In order to ensure that participation in the electoral process does not result in the spread of the pandemic, and to protect the vulnerable voters, the election commission of India has taken a lot of measures. For example, to protect vulnerable voters such as elderly people and those suffering from co-morbid conditions, the Election Commission has decided to introduce postal ballot, for voters above the age of 65 years, by using its powers under the Representation of the People Act (RPA).
Before this pandemic in India, the postal ballot was available only to disabled voters and those above the age of 80 years. Now as a result of the pandemic, the Election Commission has extended this facility to everyone above the age of 65 years. This step by the Election Commission has been highly appreciated and is seen as a step to expand the voter base and ensure that as many voters as possible could participate in the election. On the same lines, separate voting booths could also be introduced for the voters above 65 years of age.
However, on the other hand, there has been neglect and disenfranchisement of the migrant workers by the Election Commission as well as by the government. As per the economic survey of 2019, there are around 14 crore migrant workers in the country and most of them are not in a position to participate in the electoral process, because they simply cannot afford to return to their respective constituency on the election day.

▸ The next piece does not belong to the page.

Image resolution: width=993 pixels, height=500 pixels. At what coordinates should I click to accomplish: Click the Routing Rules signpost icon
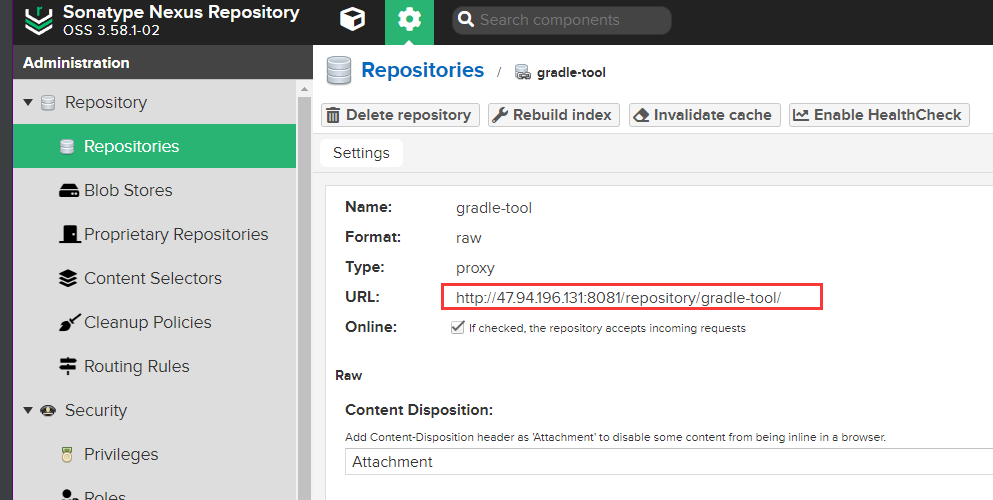(68, 367)
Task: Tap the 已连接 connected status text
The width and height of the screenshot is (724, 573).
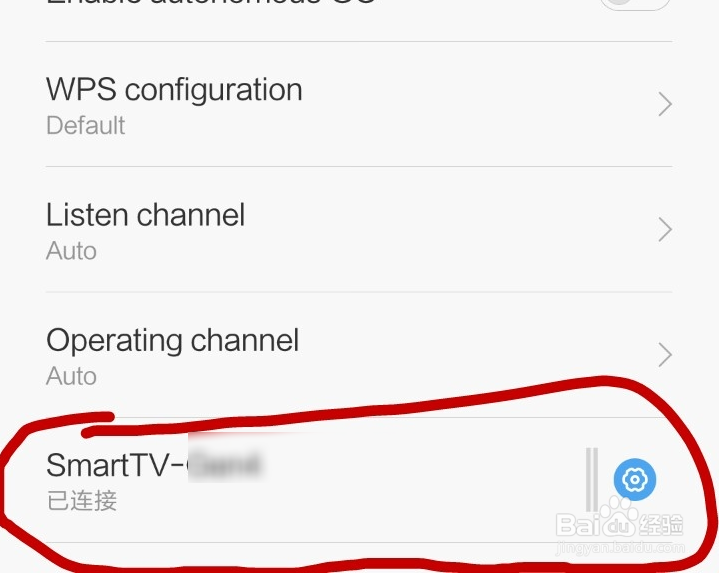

Because of certain challenges, like problems in enrolling as a voter at their place of work by failing to show proof of residence, etc. the migrant workers are majorly ignored and not considered and treated as a vote bank by the political class and the government. And this dis-enfranchisement of the migrant workers make them lose their voice, and their inability to vote results in the neglect of their concerns.
Interestingly, the mandate of Election Commission of India is to expand the voter base and increase participation in elections. In a country with a population of nearly 1.4 billion, India has a record number of registered voters which stands at 91 crores. This is what makes India the world’s largest democracy. And this makes the Indian national elections the world’s largest democratic exercise.
In the 2019 national elections, the data shows that out of 91 crore registered voters, almost 61 crores came out and voted which means nearly 30 crores of the registered voters stayed out of the election process. For this group, the Election Commission of India runs dedicated awareness programs in order to raise voter awareness in the hope that this would increase voter participation.
Out of the 30 crore non-participants, nearly 3 crores are the NRI who have not cast their vote in the 2019 national elections. The ECI and the government of India have been considering to make special provisions for them in order to enable them to vote. For example, last year, the government of India introduced legislation in the parliament to allow proxy voting through which NRIs could nominate their proxies who could vote on their behalf.
While this legislation has lapsed, it is interesting to note that the government and the Election Commission have shown a lot of interest to ensure that the 3 crore NRIs do not miss their chance to vote, but at the same time, it is ironic and unfortunate that they have chosen to ignore the migrant workers who are not in a position to participate in the electoral process.